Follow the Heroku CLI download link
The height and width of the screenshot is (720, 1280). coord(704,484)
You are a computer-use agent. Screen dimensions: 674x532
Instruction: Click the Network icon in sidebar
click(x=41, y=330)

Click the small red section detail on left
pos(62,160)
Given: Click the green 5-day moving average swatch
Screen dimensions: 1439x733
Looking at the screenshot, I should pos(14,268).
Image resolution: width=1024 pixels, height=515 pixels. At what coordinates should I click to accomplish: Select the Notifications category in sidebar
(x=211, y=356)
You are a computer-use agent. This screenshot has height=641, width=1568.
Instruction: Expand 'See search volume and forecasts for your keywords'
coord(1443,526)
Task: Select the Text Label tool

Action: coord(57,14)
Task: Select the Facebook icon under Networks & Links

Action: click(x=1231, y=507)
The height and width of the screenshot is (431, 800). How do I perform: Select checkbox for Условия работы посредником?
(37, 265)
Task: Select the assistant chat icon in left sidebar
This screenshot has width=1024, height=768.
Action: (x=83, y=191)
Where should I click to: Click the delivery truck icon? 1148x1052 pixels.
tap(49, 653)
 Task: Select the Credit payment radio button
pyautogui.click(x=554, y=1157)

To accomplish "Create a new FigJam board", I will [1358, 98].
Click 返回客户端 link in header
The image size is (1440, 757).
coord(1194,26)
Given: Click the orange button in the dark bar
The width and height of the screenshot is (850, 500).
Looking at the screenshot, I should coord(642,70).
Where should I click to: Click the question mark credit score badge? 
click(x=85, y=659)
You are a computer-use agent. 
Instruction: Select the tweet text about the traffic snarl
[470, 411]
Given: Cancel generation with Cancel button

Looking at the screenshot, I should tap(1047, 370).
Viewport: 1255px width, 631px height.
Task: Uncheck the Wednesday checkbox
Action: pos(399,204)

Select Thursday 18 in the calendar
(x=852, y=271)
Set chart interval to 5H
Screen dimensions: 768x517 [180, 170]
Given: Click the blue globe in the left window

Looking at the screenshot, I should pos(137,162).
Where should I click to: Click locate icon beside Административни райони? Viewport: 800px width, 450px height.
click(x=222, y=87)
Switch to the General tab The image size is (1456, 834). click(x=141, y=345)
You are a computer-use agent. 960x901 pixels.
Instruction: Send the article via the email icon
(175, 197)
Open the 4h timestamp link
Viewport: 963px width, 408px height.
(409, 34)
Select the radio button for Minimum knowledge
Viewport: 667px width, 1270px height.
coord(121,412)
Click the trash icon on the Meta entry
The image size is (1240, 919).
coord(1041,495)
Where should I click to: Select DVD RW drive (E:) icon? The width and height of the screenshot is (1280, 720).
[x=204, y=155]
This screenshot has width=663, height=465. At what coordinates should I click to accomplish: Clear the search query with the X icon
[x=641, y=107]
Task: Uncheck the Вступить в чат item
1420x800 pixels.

Exercise: Every line above that holds the word "computer" is to be found and copied.

Result for this task:
You are a computer-use agent. Screen dimensions: 674x532
You are a computer-use agent. This screenshot has height=641, width=1568.
You are a computer-use agent. 
You are a computer-use agent. 960x901 pixels.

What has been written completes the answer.